* **Aim**: Copy every item below line for line without any changes, and leave the pictures out of your answer.

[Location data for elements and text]
▶
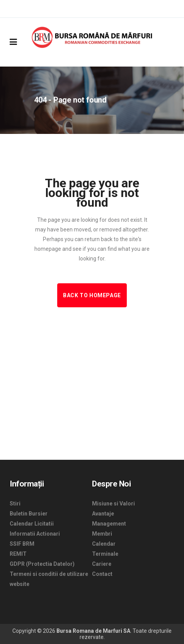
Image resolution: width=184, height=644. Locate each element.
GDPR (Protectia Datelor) (42, 564)
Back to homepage (92, 295)
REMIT (18, 554)
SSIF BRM (22, 544)
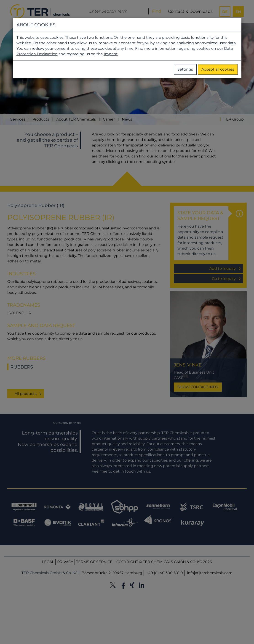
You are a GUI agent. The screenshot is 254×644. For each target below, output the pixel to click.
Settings (185, 69)
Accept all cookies (218, 69)
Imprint (111, 54)
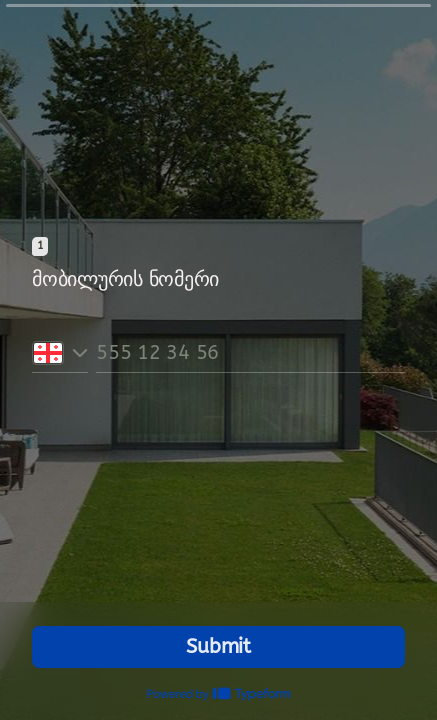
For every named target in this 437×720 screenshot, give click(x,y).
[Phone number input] (250, 353)
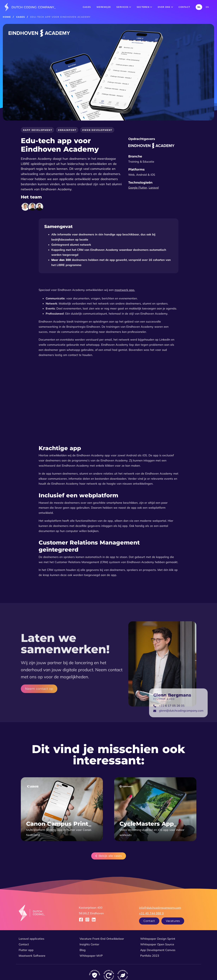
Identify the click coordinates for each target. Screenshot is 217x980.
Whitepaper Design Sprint (158, 939)
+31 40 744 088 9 (151, 913)
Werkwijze (104, 7)
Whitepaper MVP (91, 956)
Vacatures (173, 921)
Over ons (165, 7)
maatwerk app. (125, 290)
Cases (87, 7)
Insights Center (89, 944)
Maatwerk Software (32, 956)
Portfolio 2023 (150, 956)
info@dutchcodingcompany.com (160, 907)
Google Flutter (138, 188)
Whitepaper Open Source (157, 944)
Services (124, 7)
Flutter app (26, 950)
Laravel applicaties (32, 939)
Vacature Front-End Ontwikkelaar (101, 939)
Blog (82, 950)
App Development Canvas (158, 950)
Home (6, 17)
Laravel (154, 188)
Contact (184, 7)
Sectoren (144, 7)
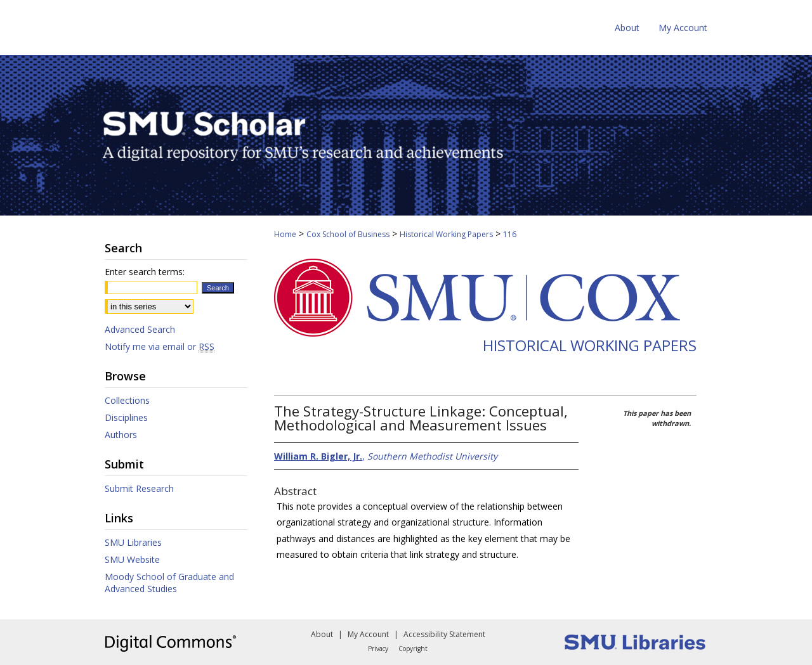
◀
* **Solution**:
Image resolution: width=184, height=644. Locate each element.
GDPR (Protectia Datelor) (42, 564)
Back to homepage (92, 295)
REMIT (18, 554)
SSIF BRM (22, 544)
You are a GUI agent. The screenshot is 254×644. For each target below, output the pixel to click.
Settings (185, 69)
Accept all cookies (218, 69)
Imprint (111, 54)
For every named target in this 437×720 screenshot, give click(x,y).
[Phone number input] (250, 353)
Identify the click coordinates for each target. Screenshot is 217x980.
Whitepaper Design Sprint (158, 939)
+31 40 744 088 9 (151, 913)
Werkwijze (104, 7)
Whitepaper MVP (91, 956)
Vacatures (173, 921)
Over ons (165, 7)
maatwerk app. (125, 290)
Cases (87, 7)
Insights Center (89, 944)
Maatwerk Software (32, 956)
Portfolio 2023 (150, 956)
info@dutchcodingcompany.com (160, 907)
Google Flutter (138, 188)
Whitepaper Open Source (157, 944)
Services (124, 7)
Flutter app (26, 950)
Laravel applicaties (32, 939)
Vacature Front-End Ontwikkelaar (101, 939)
Blog (82, 950)
App Development Canvas (158, 950)
Home (6, 17)
Laravel (154, 188)
Contact (184, 7)
Sectoren (144, 7)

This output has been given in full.